Saturday, March 25, 2023

Day 32: The Nugget I hung in there for.



"And in the light of this grace we perceive the power of grace in our relation to ourselves. We experience moments in which we accept ourselves, because we feel that we have been accepted by that which is greater than we. If only more such moments were given to us! For it is such moments that make us love our life, that make us accept ourselves, riot in our goodness and self-complacency, but in our certainty of the eternal meaning of our life. We cannot force ourselves to accept ourselves. We cannot compel anyone to accept himself. But sometimes it happens that we receive the power to say "yes" to ourselves, that peace enters into us and makes us whole, that self-hate and self-contempt disappear, and that our self is reunited with itself. Then we can say that grace has come upon us." Paul Tillich

After spilling my innards about having enough yesterday, I did say something about the possibility of a nugget or two still coming if I hung in there.  Sometimes those nuggets are buried in some pretty smelly ground and it would be easy to give up the search.  But today, I dug a little deeper because of three words: The title of Paul Tillich's sermon - "You are accepted".   I wanted to find that nugget.  So I had to dig a little past the smell of the "sin" talk (don't get me started on the baggage that word brings to the table).  
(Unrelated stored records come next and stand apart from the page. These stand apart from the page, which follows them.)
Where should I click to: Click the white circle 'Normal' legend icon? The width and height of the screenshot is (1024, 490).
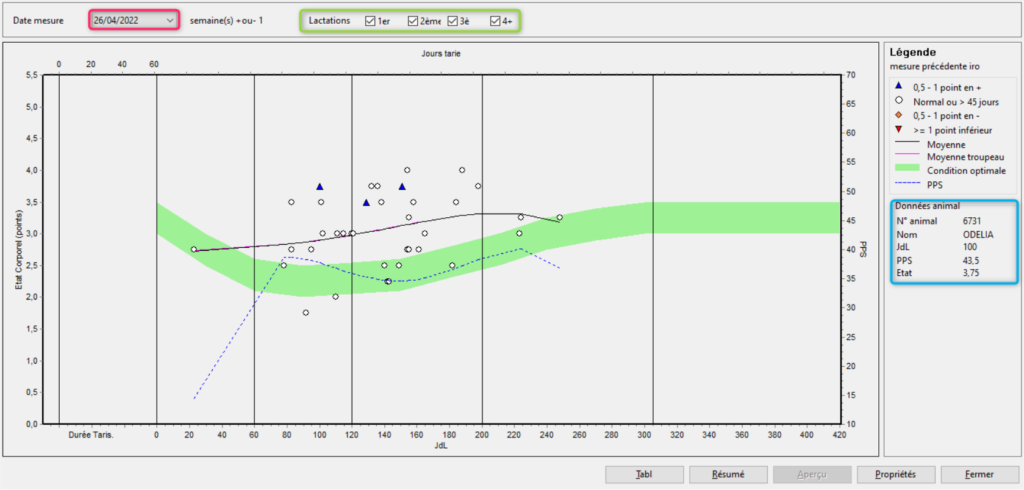coord(900,101)
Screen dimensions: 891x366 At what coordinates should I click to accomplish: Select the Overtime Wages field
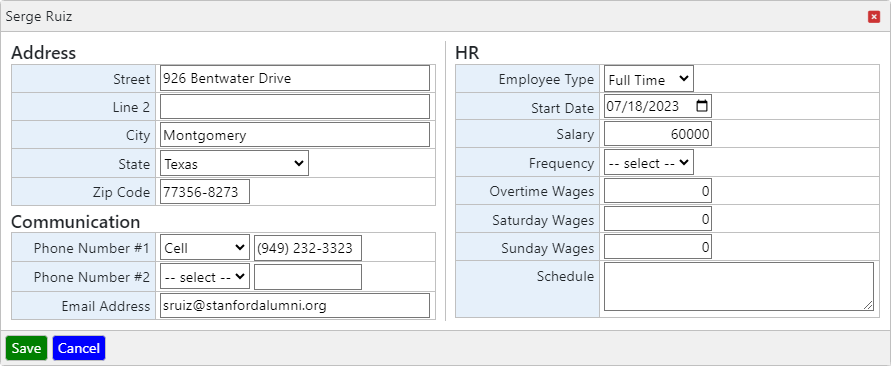[657, 191]
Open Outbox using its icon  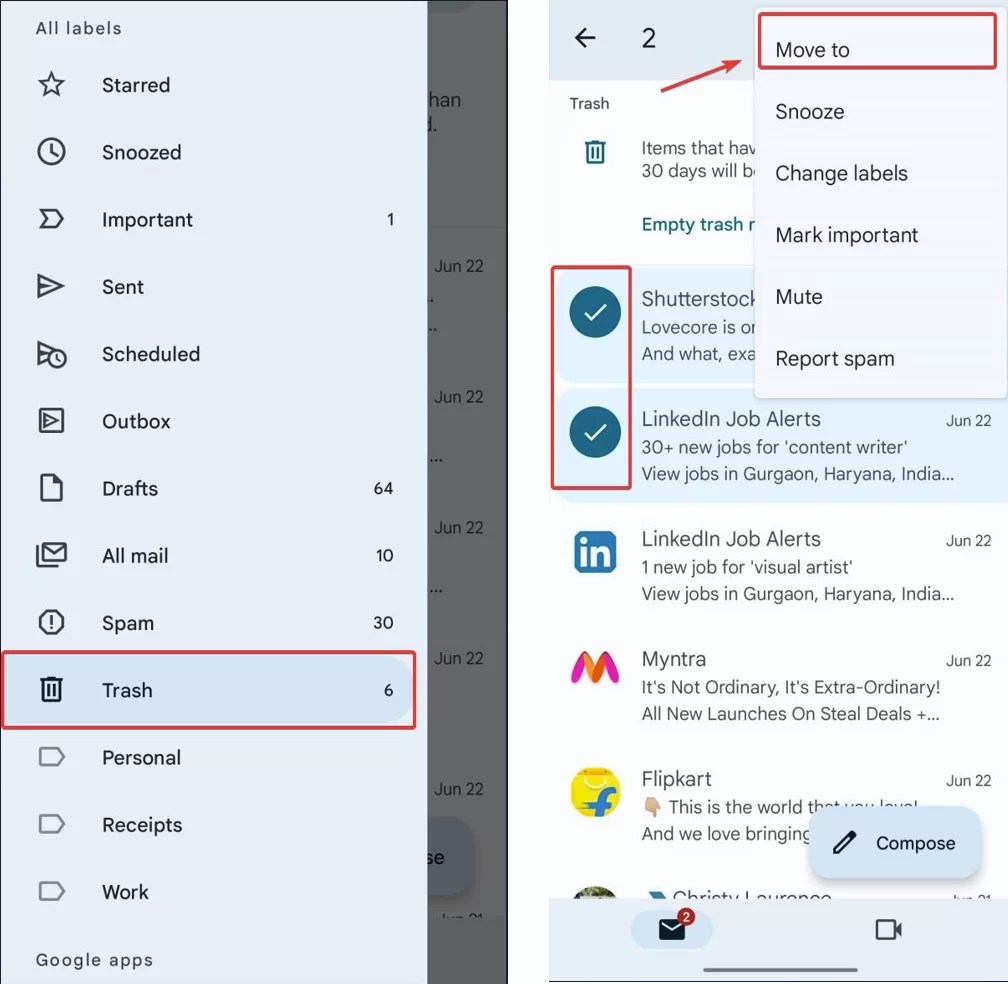point(51,421)
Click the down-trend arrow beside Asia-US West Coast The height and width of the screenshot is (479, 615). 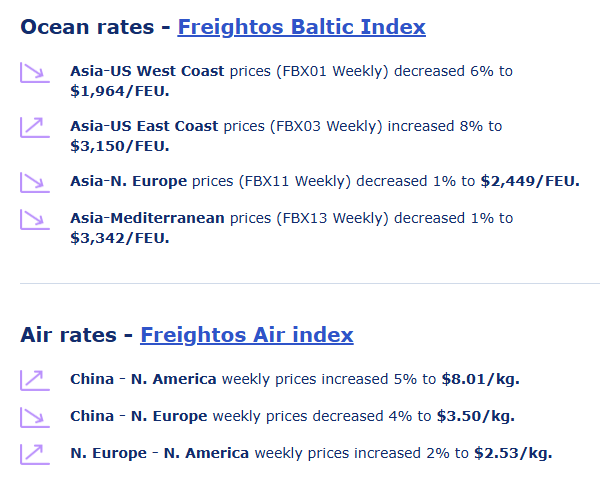pyautogui.click(x=34, y=73)
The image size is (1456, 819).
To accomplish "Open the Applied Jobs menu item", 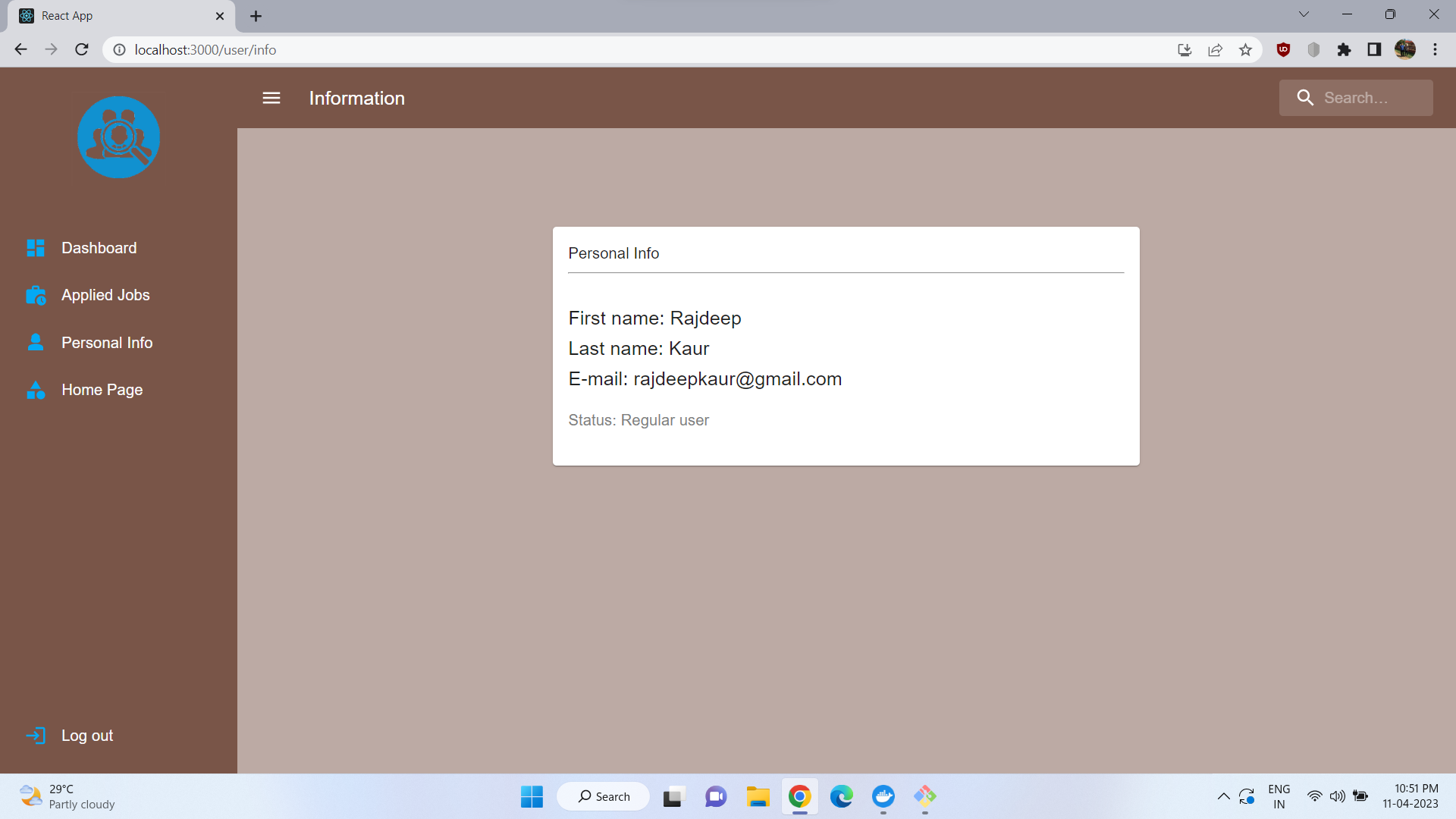I will pos(105,295).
I am constantly looking for acceptance from others in order to validate the acceptance of myself.  I understand that.  I am no more looking to the cosmos for acceptance.  I am here.  That tells me that the cosmos has accepted me into the midst of its energy and substance.  For as long as I have existed on this planet, I have been accepted by whatever forces keep this world rotating.  The moment I succumb to a disease or tragedy is the moment that I am not accepted.  

The real challenge of acceptance is within myself.  I think there is enough evidence that some others have accepted me.  Even those who eventually un-accept me due to choice or circumstances, they initially accepted me, if only out of ignorance.  

So do I need the acceptance of others for me to accept myself?  Maybe some days I do.  Maybe I just need to be needed and that is what gives me the acceptance I look for.  I still don't understand being accepted without a contribution to that which is doing the accepting.  I can't expect a relationship to survive if I do nothing to help it grow. Therefore, I am not accepted just on the fact that I exist, I am accepted for what I add to life and add to relationships.  Maybe that is what I can look at for a more internal introspection.  What do I bring to me?  What do I add to my life that makes it one I want to continue having?  Now maybe after I make that list... I will find there that I have found acceptance within me.  That's a good place to start.